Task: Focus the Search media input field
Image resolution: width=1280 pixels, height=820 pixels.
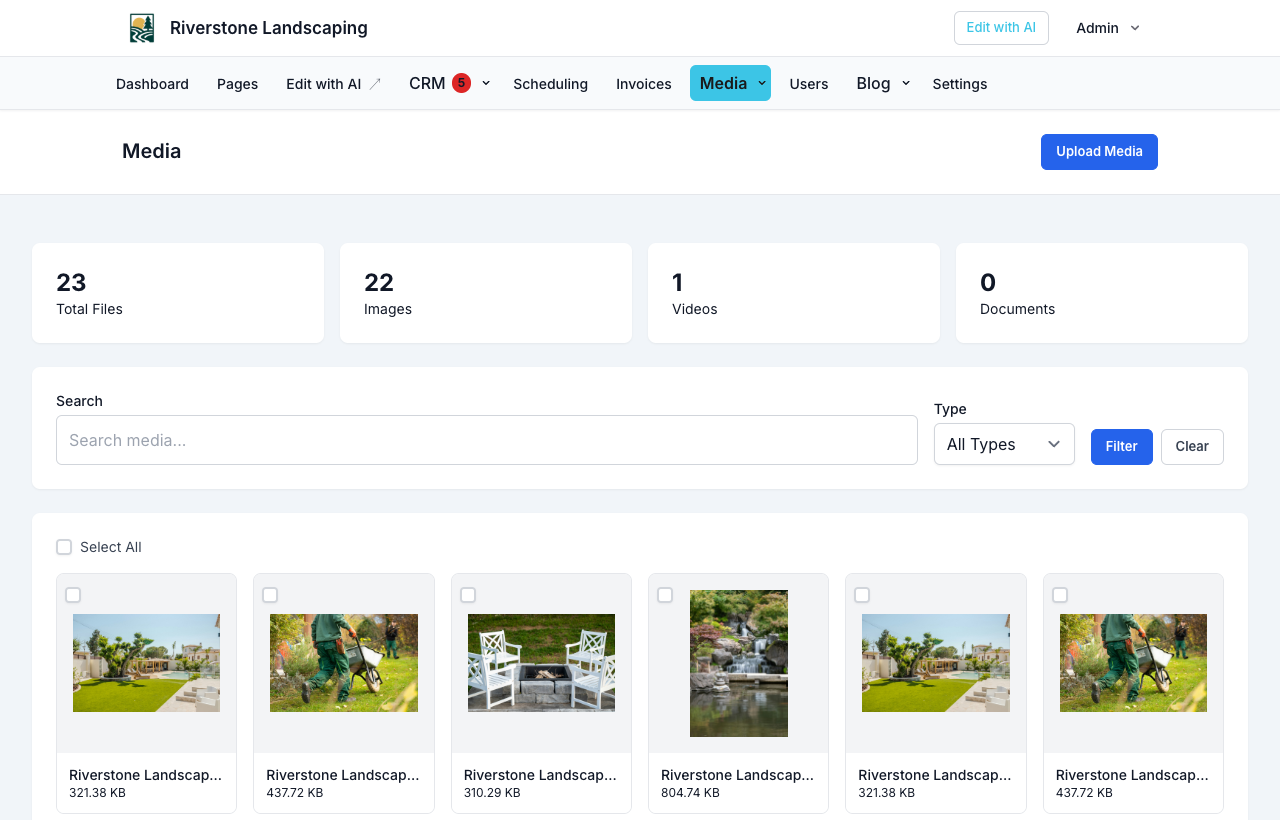Action: coord(487,440)
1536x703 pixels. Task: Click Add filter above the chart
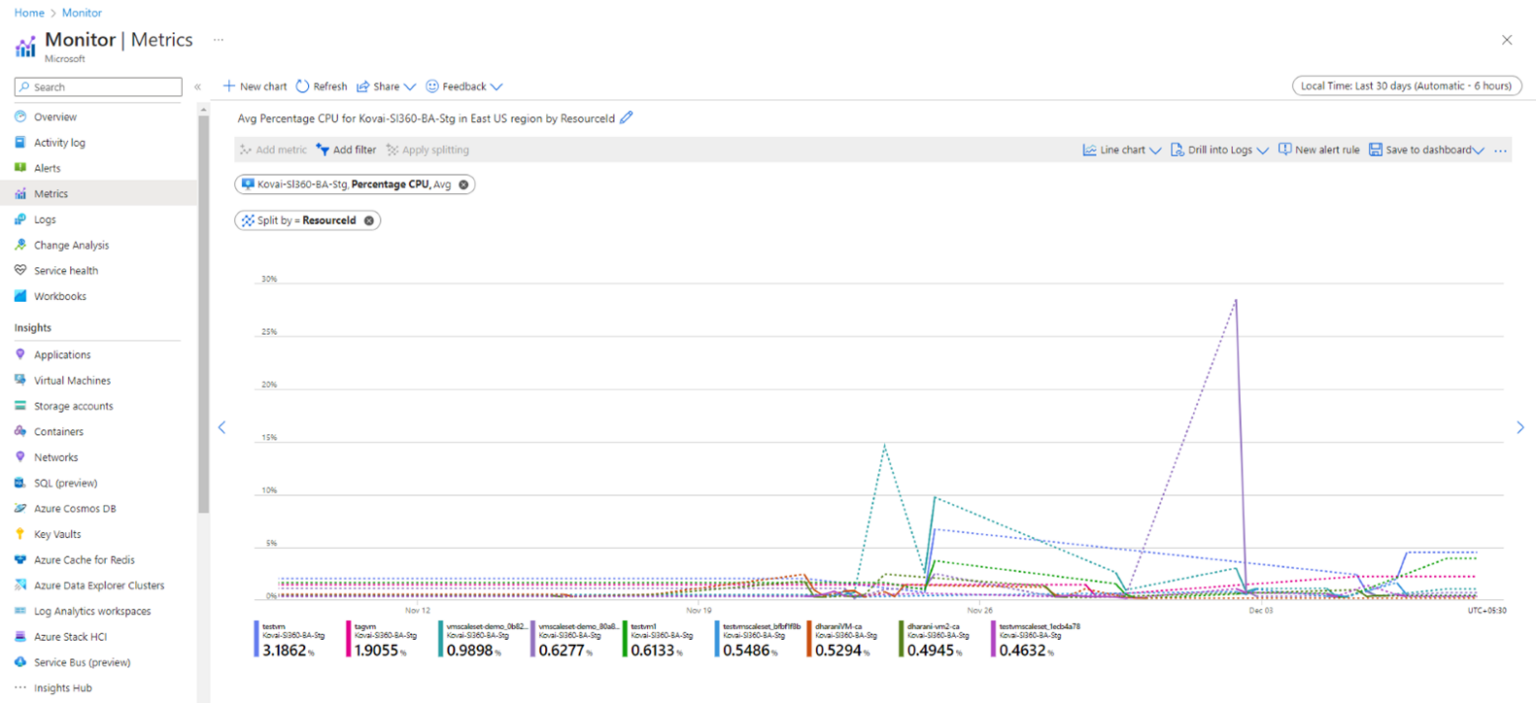[x=346, y=149]
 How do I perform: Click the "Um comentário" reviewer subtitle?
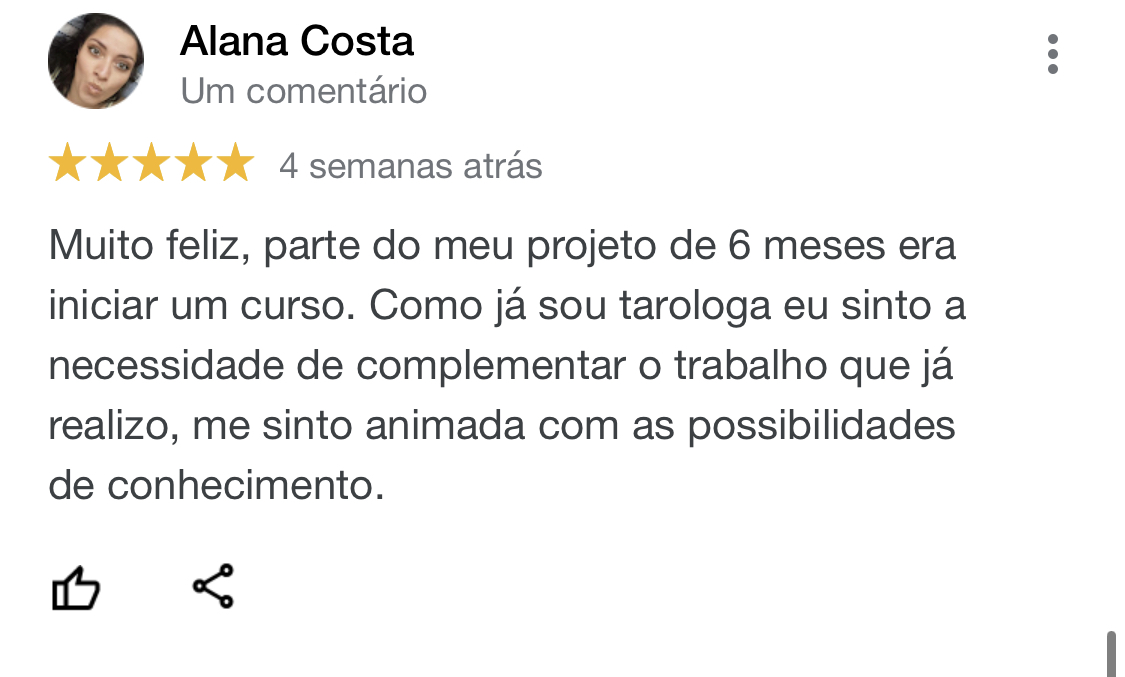point(304,91)
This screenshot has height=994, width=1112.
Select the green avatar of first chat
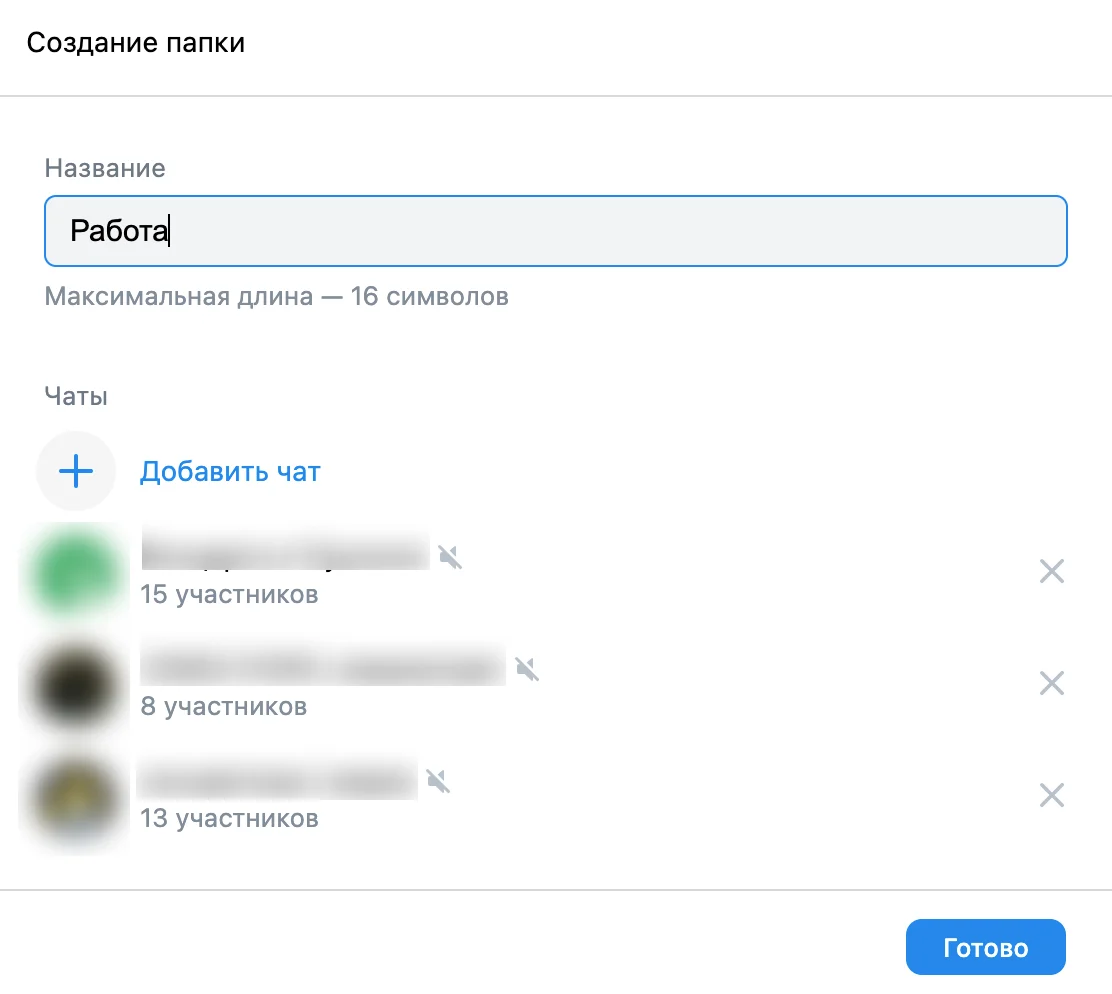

Action item — Without reproducing any picture, repeat exactly the lines from the one containing "How do I perform: Click" through the last line of the material above, both ends included.

Problem solution —
 How do I perform: Click the "Um comentário" reviewer subtitle?
point(304,91)
This screenshot has height=994, width=1112.
Select the green avatar of first chat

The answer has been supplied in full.